To create tests for your component library, you can create files in the stories/__tests__ folder. Jest will automatically discover and run any files in this folder that end in .test.js.

Each test file should contain one or more test cases. A test case is a function that takes two arguments: a test description and a callback function. The callback function is where you will write your test code.

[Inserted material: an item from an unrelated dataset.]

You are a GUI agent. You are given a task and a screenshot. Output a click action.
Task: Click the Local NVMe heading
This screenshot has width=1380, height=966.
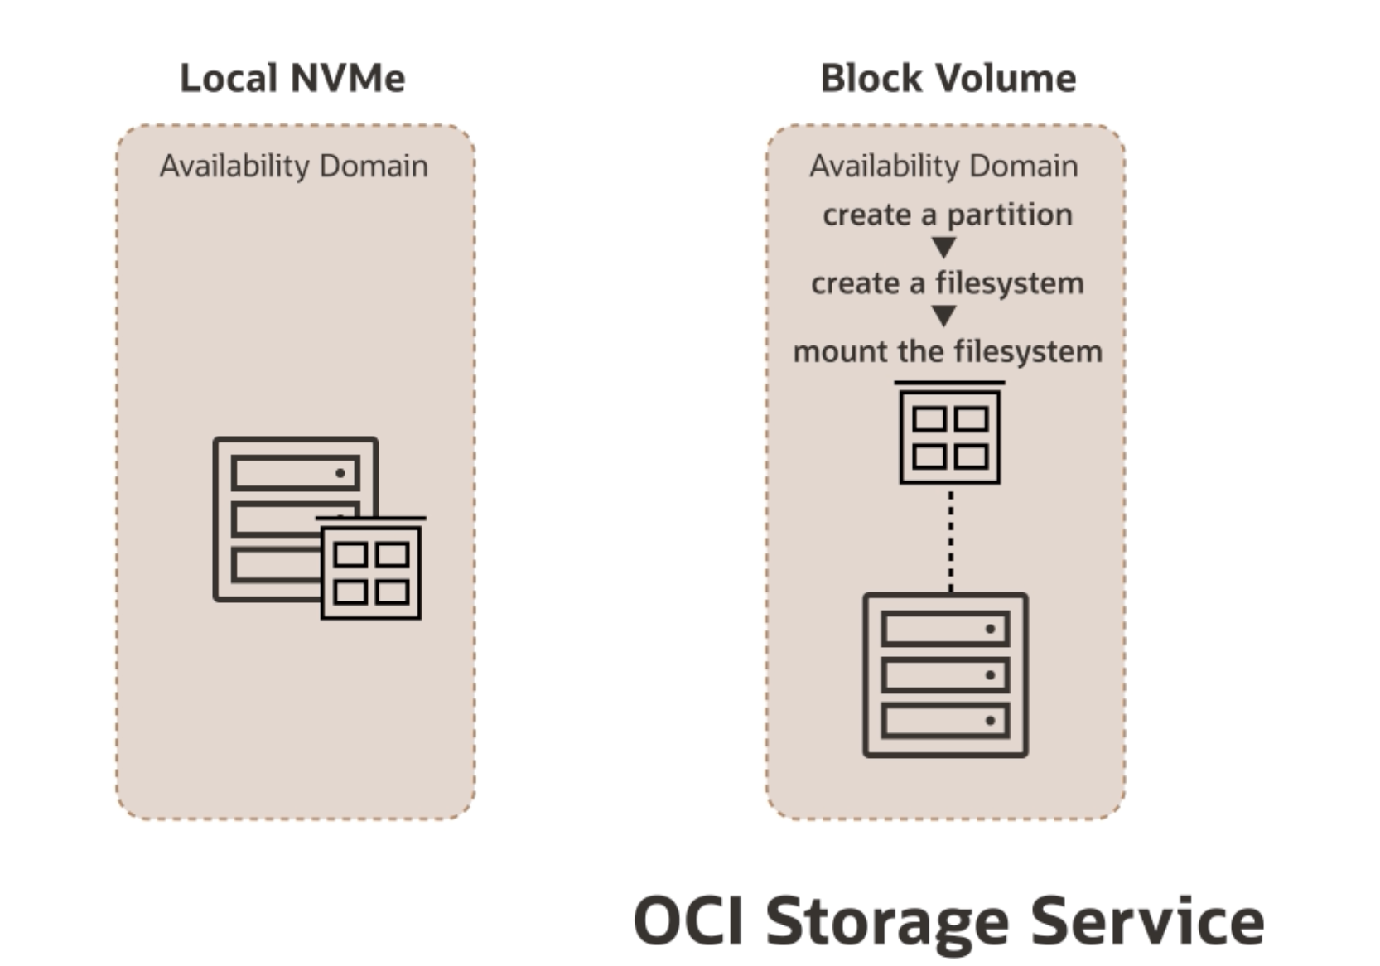(x=292, y=79)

The test code should assert that the component behaves as expected. You can use the Jest assertion library to do this. The Jest assertion library provides a variety of functions for asserting different types of values.

Running Tests

To run your tests, you can use the following command:

yarn test

To run the test coverage report, you can use:

yarn test:coverage

Compiled assets

Compiled assets are available via npm (@undrr/undrr-mangrove) and the UNDRR CDN. The dist directory contains:

  • dist/components/: compiled React component ES modules (e.g., ShareButtons.js)
  • dist/css/: compiled theme stylesheets
  • dist/js/: vanilla JS utilities

AI and agent integration

The build generates static JSON files with component metadata so AI coding agents can look up Mangrove components without parsing the Storybook SPA. After deploy, these are available at:

  • llms.txt -- project summary and conventions
  • ai-components/index.json -- all components with names, imports, and links to detail files
  • ai-components/{id}.json -- per-component props, types, defaults, and code examples

See the AI and MCP integration guide for details on directing agents to Mangrove and configuring Claude Code, Cursor, or Copilot.

Developer resources

For contributing to this library:

Package Contents

@undrr/undrr-mangrove/
├── components/        # React components
├── css/               # Compiled CSS files
├── js/                # Compiled JavaScript files
└── scss/              # Component stories (SCSS only)

CDN Distribution

For CDN and static asset hosting in the UNDRR Static assets repo. The primary use case for this feature is static sites with no build process.

Production CDN

All assets are now served from versioned endpoints for stability:

https://assets.undrr.org/static/sitemap.html#mangrove-1-2-10
https://assets.undrr.org/static/mangrove/README.md
https://assets.undrr.org/static/mangrove/latest/css/style.css
https://assets.undrr.org/static/mangrove/latest/components/MegaMenu.js
https://assets.undrr.org/static/mangrove/latest/js/tabs.js
https://assets.undrr.org/static/mangrove/1.3.3/css/style.css
https://assets.undrr.org/static/mangrove/1.3.3/components/MegaMenu.js
https://assets.undrr.org/static/mangrove/1.3.3/js/tabs.js

Bleeding edge test rep

https://assets.undrr.org/testing/static/sitemap.html#mangrove-1-2-4
https://assets.undrr.org/testing/static/mangrove/latest/css/style.css
https://assets.undrr.org/static/mangrove/1.3.3/css/style.css
... etc

Checking and updating to the latest version

To check the current latest version available on npm:

npm view @undrr/undrr-mangrove version
# or
npm info @undrr/undrr-mangrove version

To install the latest version:

npm install @undrr/undrr-mangrove@latest

To update all dependencies to their latest semver-compatible versions:

npm outdated
npm update

Note: Production sites should use versioned CDN paths (e.g., /static/mangrove/1.3.3/) for stability. A latest alias is available for testing but may change without notice.

Assorted technical notes

  • Developing on Windows: You may encounter some issues when developing directly on Windows (Jest does not seem to run), we suggest you use the Docker container and commands (e.g. yarn run docker-up)
  • Preact vs React: After initially planning to use Preact, we've stayed with react-dom for using the components in other systems. This ensures that the Storybook and other system runtimes remain similar, avoiding issues with React-only components (e.g. react-leaflet).
  • TypeScript support: While the default implementation uses JSX and JavaScript, TypeScript is fully supported. You can view examples of TypeScript components in the TypeScript Example Component (code location: stories/Components/TypeScriptExampleComponent)

LICENSE

Components and code are Apache 2.0 licensed. The UNDRR look and feel is proprietary.

Credit

The base configuration and bootstrapping of this Storybook-powered library was done based off the UNDP Design System, which is MIT licensed, but done with their kind blessing.